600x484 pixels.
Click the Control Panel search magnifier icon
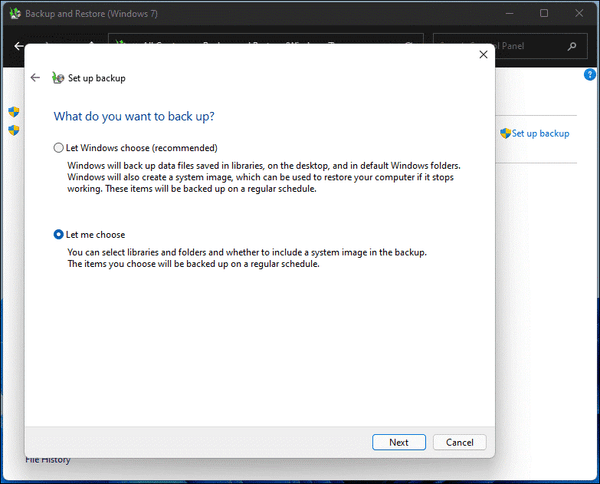point(572,46)
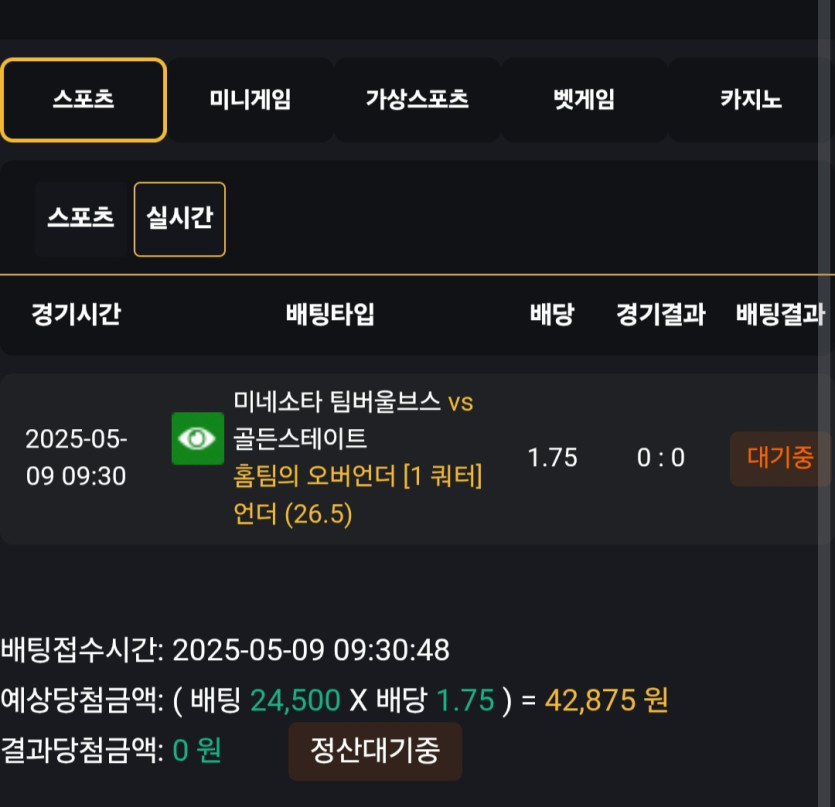Click the 정산대기중 settlement button
This screenshot has height=807, width=835.
coord(375,751)
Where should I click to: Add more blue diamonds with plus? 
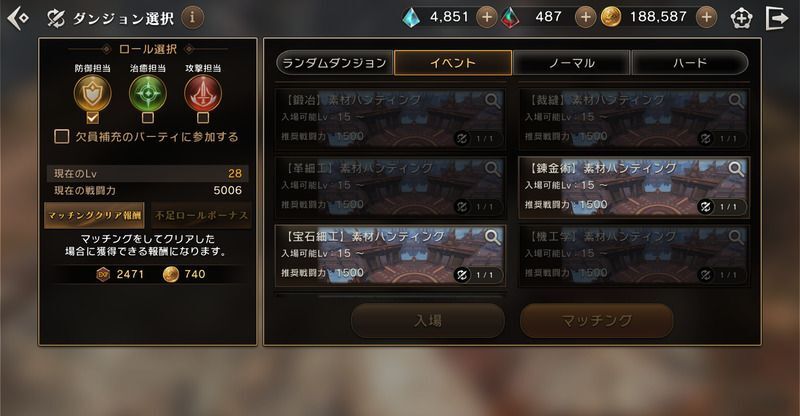(x=487, y=17)
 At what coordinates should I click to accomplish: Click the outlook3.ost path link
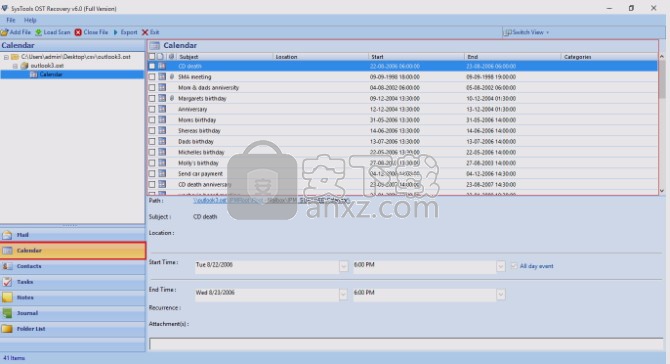pos(271,200)
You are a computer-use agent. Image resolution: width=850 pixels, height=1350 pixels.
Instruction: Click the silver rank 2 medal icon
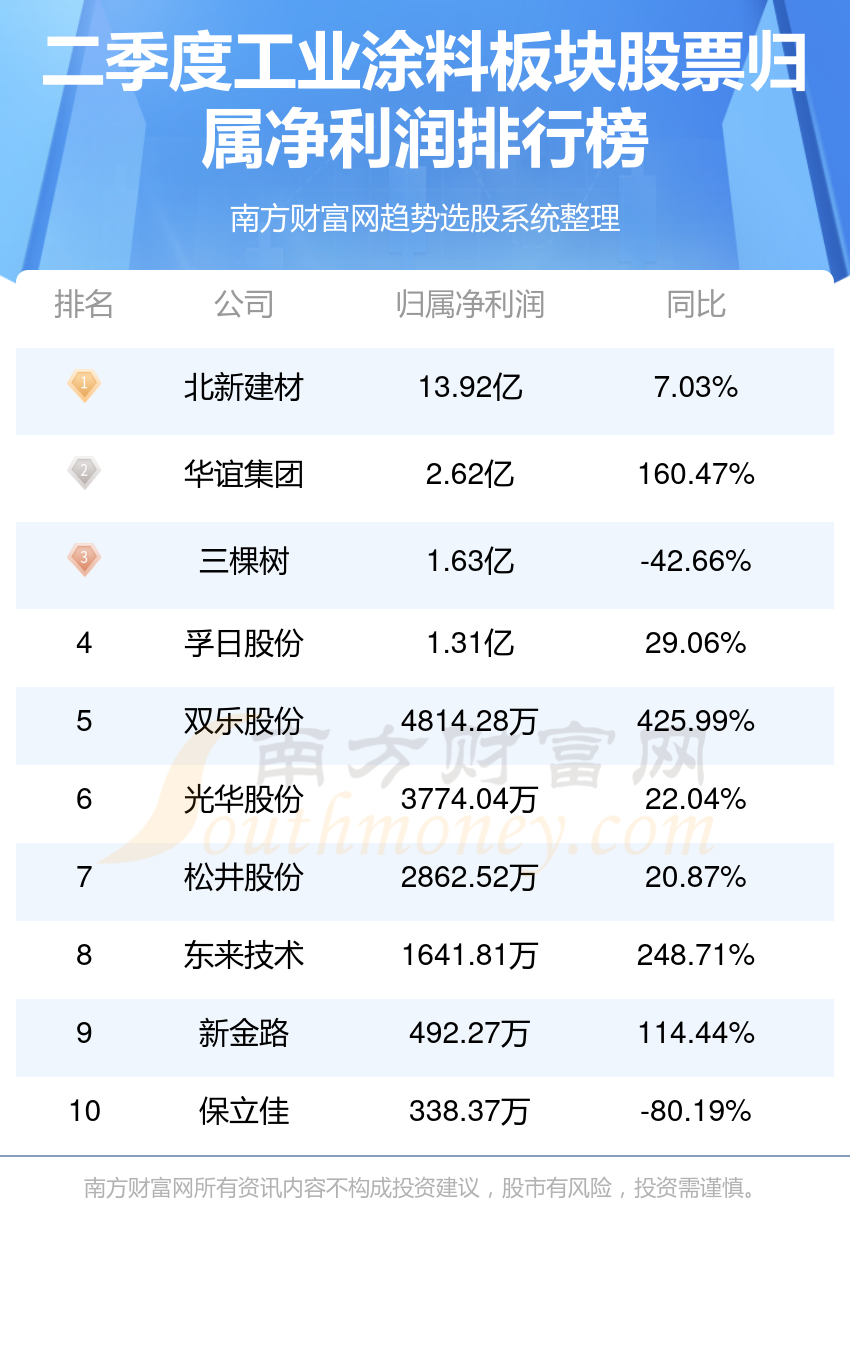pyautogui.click(x=84, y=472)
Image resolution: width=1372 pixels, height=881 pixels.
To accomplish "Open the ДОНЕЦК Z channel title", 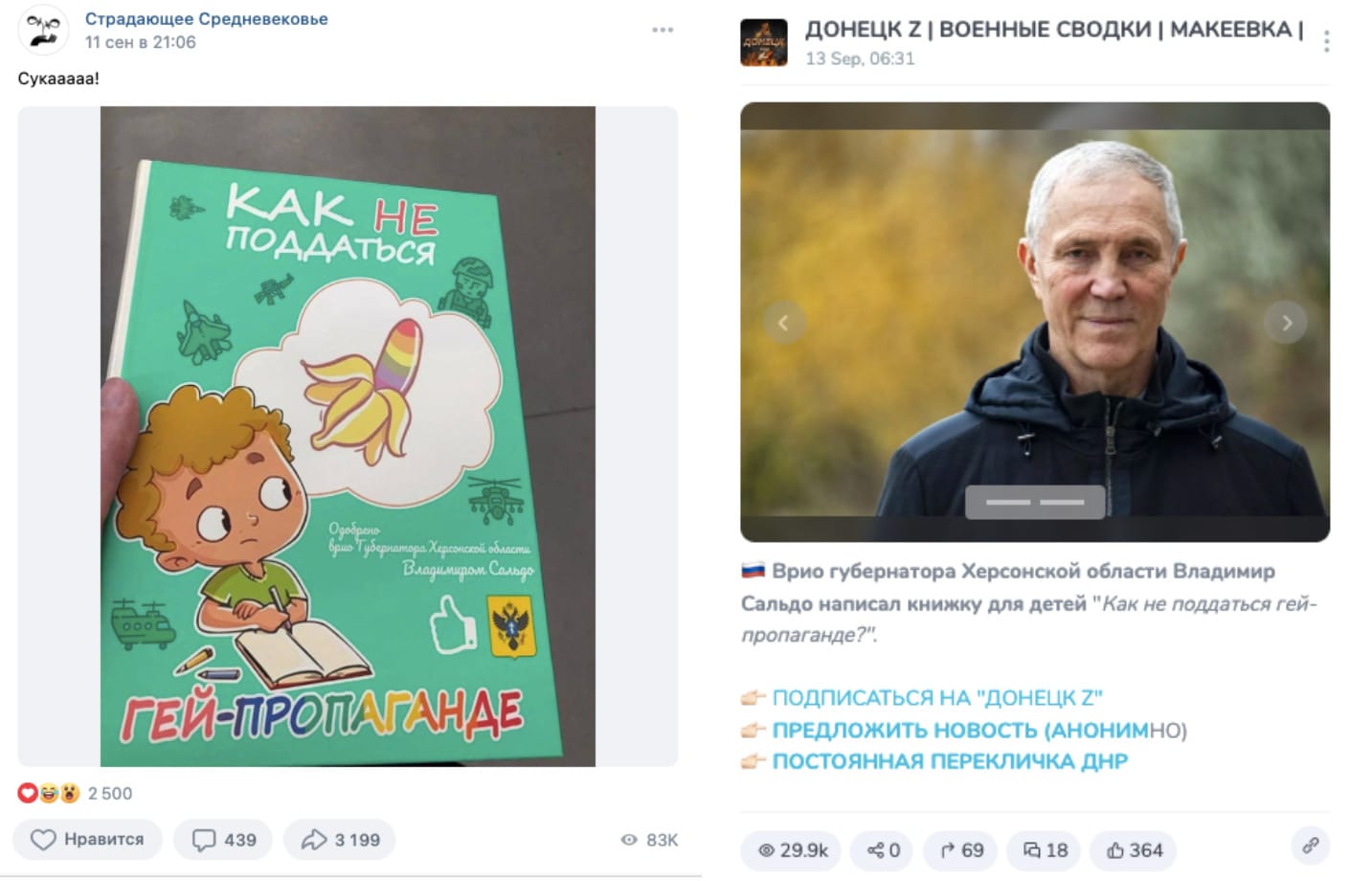I will [1054, 30].
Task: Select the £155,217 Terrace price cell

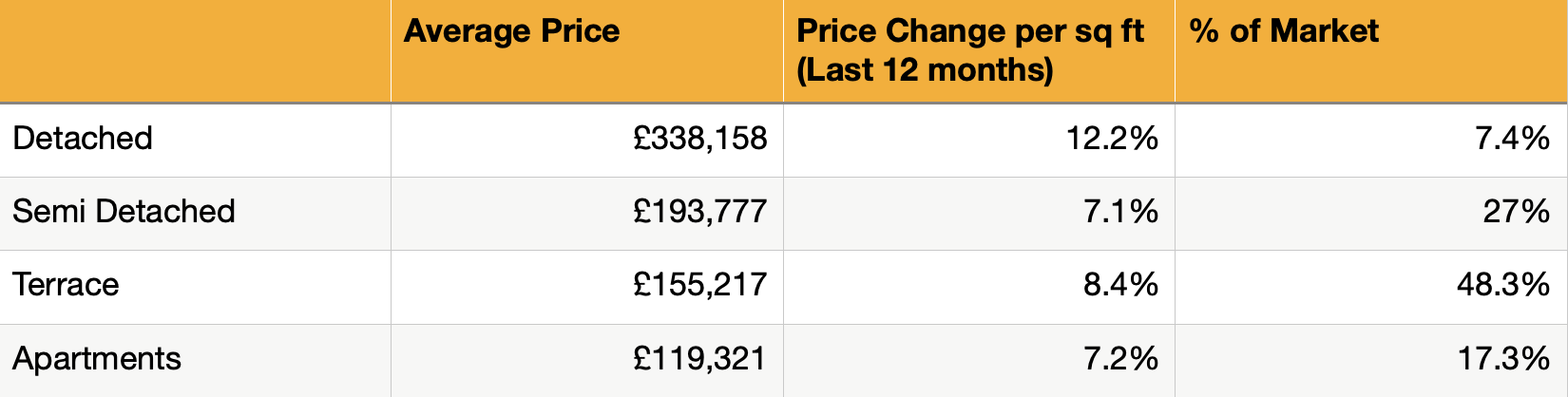Action: coord(699,285)
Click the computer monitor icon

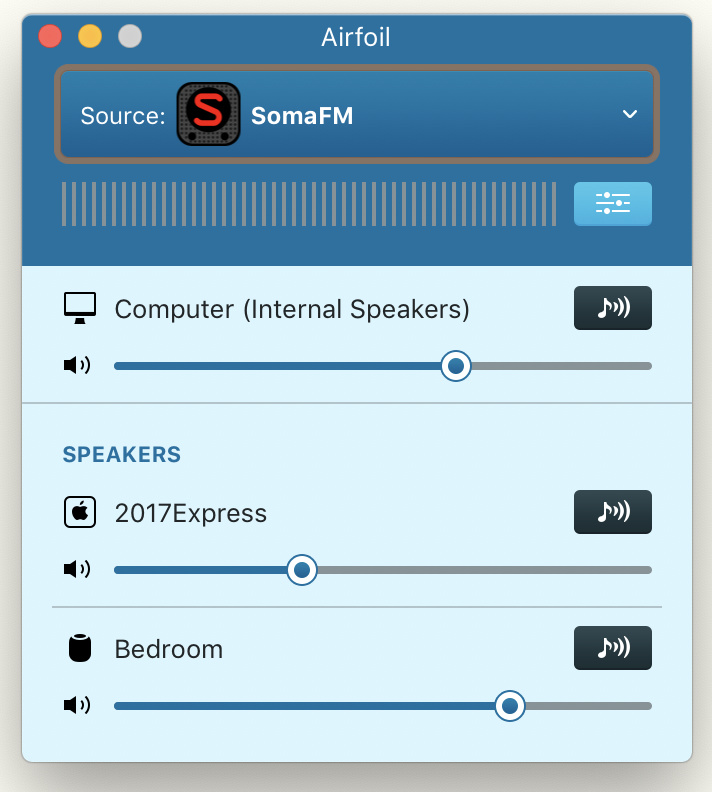coord(80,308)
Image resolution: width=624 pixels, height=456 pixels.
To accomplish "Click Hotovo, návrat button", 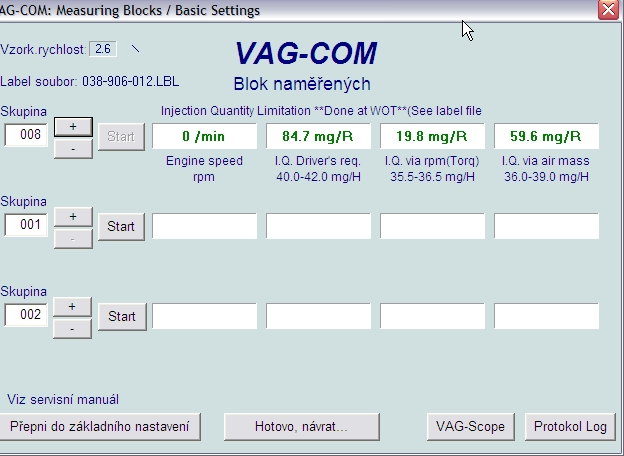I will (302, 427).
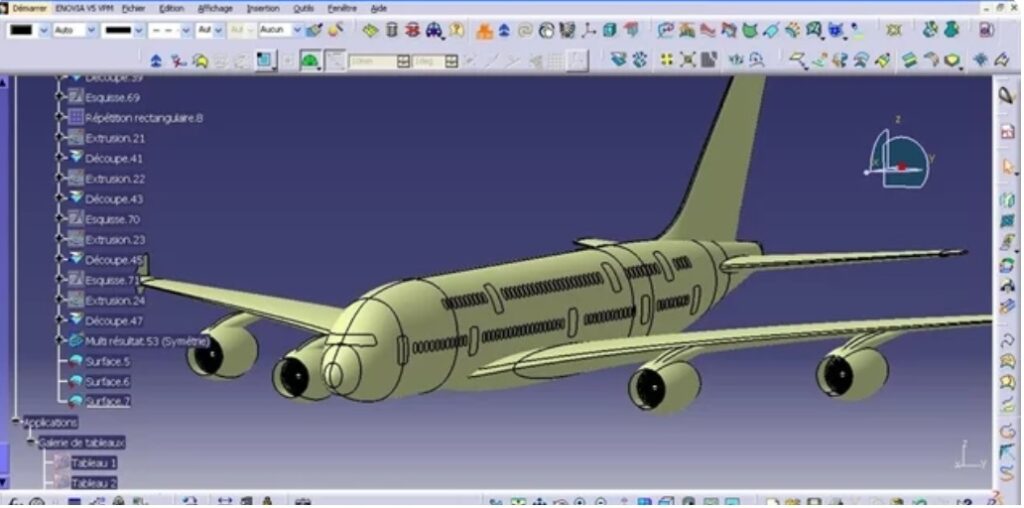Click the blue car catalog icon
Image resolution: width=1024 pixels, height=508 pixels.
tap(433, 30)
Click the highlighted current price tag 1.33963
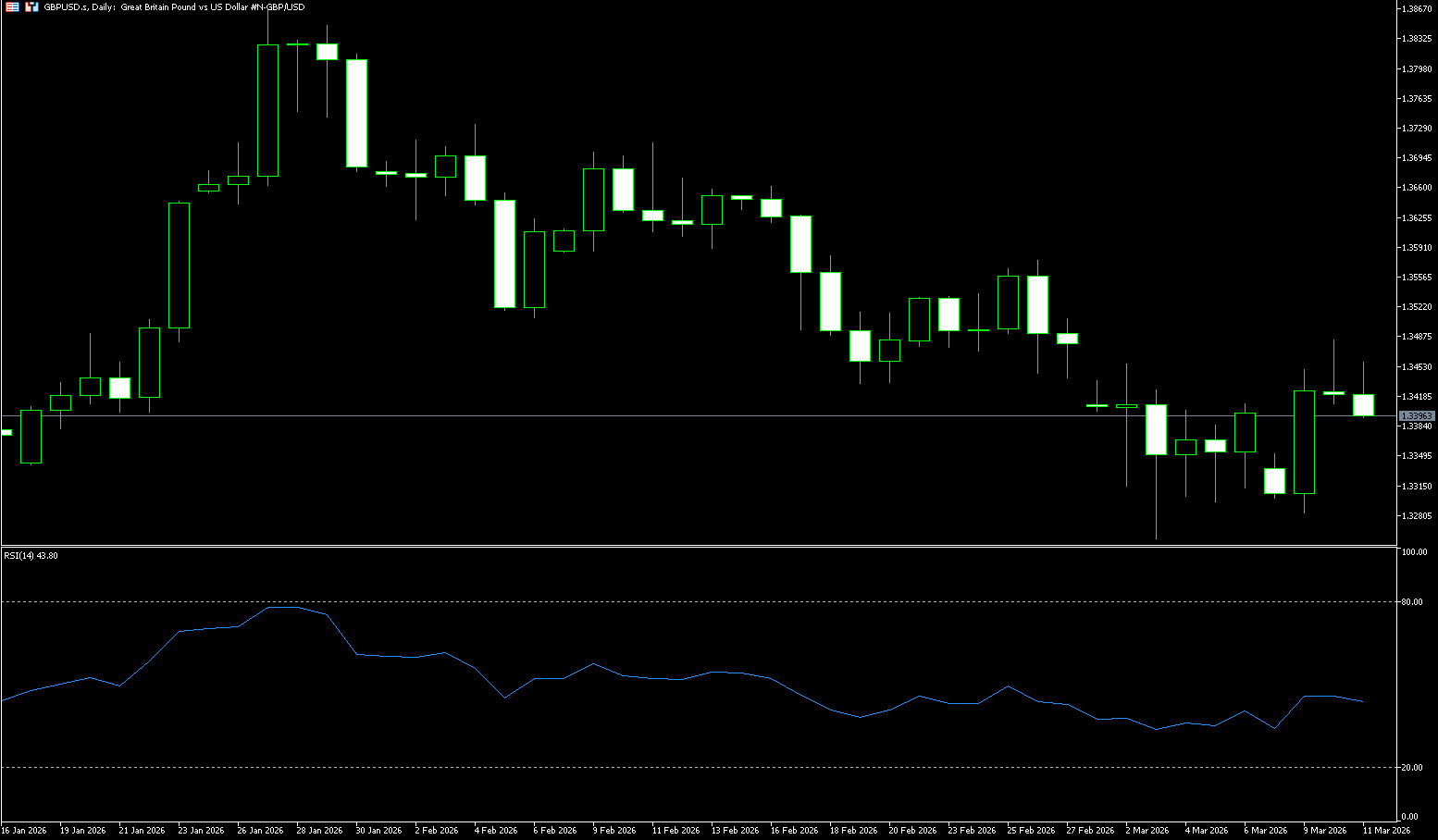1438x840 pixels. point(1416,416)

··········

TASK TO COMPLETE:
Return word for word the lines of the listing above, starting at the line with "Task: Select the £155,217 Terrace price cell" and ending at the line with "Image resolution: width=624", both included. Pictures do not belong in the copy.

ANSWER:
Task: Select the £155,217 Terrace price cell

Action: coord(699,285)
Click the computer monitor icon

coord(80,308)
Image resolution: width=624 pixels, height=456 pixels.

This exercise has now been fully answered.